Peter Harrington has issued their Catalogue 107. Fifty Books, Manuscripts, and Prints. Subjects are varied, but this is top of the line material. Included are some of the most famous of books around, mostly literature, but also philosophy, science, economics, geography and even the very first edition of the Encyclopaedia Britannica. There is a copy of Irwin Shaw's The Young Lions that is fascinating for the annotations. They were made by Ernest Hemingway. Hemingway's younger brother was the model for one of the book's characters, and “Papa” was not at all pleased with the way Shaw treated him. He expresses that opinion repeatedly. Here are a few more of the pieces to be found among these fifty fine items.
We start with a book regularly described as the most important scientific work of the 19th century, and perhaps of a much larger time period.

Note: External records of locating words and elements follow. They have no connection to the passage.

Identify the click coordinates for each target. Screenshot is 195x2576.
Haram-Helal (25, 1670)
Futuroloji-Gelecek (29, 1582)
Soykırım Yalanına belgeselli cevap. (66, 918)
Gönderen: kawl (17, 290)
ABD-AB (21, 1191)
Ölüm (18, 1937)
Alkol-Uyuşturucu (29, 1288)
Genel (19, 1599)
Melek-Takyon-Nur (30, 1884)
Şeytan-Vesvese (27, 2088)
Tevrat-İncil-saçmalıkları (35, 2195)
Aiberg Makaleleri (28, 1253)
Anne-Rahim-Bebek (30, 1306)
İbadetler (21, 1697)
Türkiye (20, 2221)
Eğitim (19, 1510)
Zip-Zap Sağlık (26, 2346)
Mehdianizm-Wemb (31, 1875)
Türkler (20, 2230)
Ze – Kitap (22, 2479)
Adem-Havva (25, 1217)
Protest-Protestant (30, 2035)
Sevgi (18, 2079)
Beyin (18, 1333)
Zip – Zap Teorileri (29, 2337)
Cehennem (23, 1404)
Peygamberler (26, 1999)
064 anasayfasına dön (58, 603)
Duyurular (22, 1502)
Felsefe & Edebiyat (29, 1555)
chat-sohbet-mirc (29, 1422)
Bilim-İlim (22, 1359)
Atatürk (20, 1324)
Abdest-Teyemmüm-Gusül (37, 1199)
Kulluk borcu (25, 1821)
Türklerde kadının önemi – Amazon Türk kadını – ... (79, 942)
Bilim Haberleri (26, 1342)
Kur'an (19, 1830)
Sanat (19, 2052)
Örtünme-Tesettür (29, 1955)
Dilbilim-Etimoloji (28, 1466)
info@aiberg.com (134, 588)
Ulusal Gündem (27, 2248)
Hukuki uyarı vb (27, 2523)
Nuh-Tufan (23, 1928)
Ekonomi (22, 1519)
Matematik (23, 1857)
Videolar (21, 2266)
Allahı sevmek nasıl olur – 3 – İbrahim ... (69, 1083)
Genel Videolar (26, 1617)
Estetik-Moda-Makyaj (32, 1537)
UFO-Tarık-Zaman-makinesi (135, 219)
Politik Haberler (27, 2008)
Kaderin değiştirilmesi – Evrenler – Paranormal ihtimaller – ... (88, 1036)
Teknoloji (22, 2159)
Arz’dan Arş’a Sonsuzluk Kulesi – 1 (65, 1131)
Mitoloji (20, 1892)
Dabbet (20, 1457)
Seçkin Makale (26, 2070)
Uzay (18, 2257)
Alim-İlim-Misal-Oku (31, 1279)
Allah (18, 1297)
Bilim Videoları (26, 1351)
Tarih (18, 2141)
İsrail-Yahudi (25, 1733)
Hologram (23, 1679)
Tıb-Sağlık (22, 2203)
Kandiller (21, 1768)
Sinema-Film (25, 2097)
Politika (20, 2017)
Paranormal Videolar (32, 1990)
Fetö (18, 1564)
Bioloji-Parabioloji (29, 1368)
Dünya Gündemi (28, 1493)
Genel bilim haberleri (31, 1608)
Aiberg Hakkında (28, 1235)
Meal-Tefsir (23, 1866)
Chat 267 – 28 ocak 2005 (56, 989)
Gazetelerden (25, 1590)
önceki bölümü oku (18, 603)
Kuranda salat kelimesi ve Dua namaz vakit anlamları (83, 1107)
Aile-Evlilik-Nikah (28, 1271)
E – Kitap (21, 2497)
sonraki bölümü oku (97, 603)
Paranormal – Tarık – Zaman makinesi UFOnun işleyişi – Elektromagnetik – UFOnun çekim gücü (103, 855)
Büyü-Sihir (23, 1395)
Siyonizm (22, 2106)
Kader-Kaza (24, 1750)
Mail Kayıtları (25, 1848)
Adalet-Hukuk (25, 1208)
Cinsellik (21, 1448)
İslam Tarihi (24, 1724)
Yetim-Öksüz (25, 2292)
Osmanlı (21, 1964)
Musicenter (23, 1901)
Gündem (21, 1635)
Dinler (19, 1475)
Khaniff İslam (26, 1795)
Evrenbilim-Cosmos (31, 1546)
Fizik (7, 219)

Item 10 is a first edition of Charles Darwin's On the Origin of Species by Means of Natural Selection... published in 1859. Little more needs to be said about this book other than many find it controversial even today, a century and a half after Darwin described the origin and history of life forms in a way previous generations could not have imagined. For many, it was, and is, unsettling. This is a presentation copy, given by the author to naturalist Edward William Harcourt. In 1856, Darwin had contacted Harcourt for information relating to birds on which the latter was an expert, and to borrow a German ornithology text Darwin used for understanding divisions between species. Harcourt is cited as a resource in the Origin. There are no known copies inscribed by Darwin. This one contains an inscription in Harcourt's writing - “E. W. Harcourt, from the Author, 1859.” Darwin gave publisher John Murray a list of 23 names to be given presentation copies. Those books were inscribed by a clerk at Murray's. Harcourt was not on that list, suggesting Darwin may have overlooked him at first before adding him to the list. Priced at £97,500 (British pounds, or about $150,393 in U.S. dollars).
Here is a piece from the good old days. It doesn't have a real title, but begins, Sir, I have the Honor to transmit to you a Report to the House of Representatives, relative to the Appropriations of Money, for certain Purposes therein mentioned. This is a first edition of the first official budget of the United States, prepared by Treasury Secretary Alexander Hamilton in 1791. The previous two years the Treasury Department had paid the nation's bills, but never submitted a formal budget to Congress. Hamilton had to deal with a difficult situation – debts from the war still to be repaid, along with running the nation's business with limited resources available. On top of this, Hamilton wished to use the tax system to encourage the nation's development. His skillful management of the country's finances was critical to America's success steering through these difficult early days. One thing we could only dream of today is the size of the annual federal budget in 1791. It was a mere $740,232.14. For comparison's sake, the federal government currently spends around $7 million per minute. President Washington's salary was $25,000, over 3% of the budget. If that percentage had been maintained, the President would be paid something like $115 billion per year today. Item 21. £22,500 (US $34,706).
Dust jackets are a major contributor to the value of most books, but this one is probably among the most valuable of jackets. Item 18 is a copy of the first British edition of F. Scott Fitzgerald's The Great Gatsby. It was published by Chatto & Windus in 1926, the year after the first American edition. It is scarcer than the American, but generally not as valuable as the true first edition. However, this copy has the iconic first state dust jacket, with the haunting Francis Cugat design of a woman's disembodied face. Fitzgerald himself was mesmerized by it. It is in near fine condition. The jacket has been adapted for the British edition, with a cutout on the spine for the Chatto & Windus name, the publisher's advertisements on the rear panel, and the price in shillings. Harrington notes that the British edition uses the same plates as the first two American ones, making this technically the third printing of the first edition. £100,000 (US $154,514).
This next item reaches the height of the map and atlas maker's art. Item 3 is Le Grand Atlas, ou Cosmographie blaviane... the first French edition (1663) of Johannes Blaeu's Atlas Major. The 17th century Dutch atlases were the greatest ever produced, and Blaeu's Atlas Major topped them all. This is a large paper edition, coming in 12 volumes. It contains 593 engraved maps and plates, mostly double-page, some folding. It is extra-illustrated with 28 maps and is colored in a contemporary hand. The maps are both beautiful and as accurate as could be obtained at the time. The atlas was generally limited to royalty and those of great means, it being one of the most expensive books ever published. Among its volumes is the first atlas of China published in Europe, 58 maps devoted to England and Wales, and 23 of America, including Virginia and New England. £750,000 (US $1,157,928).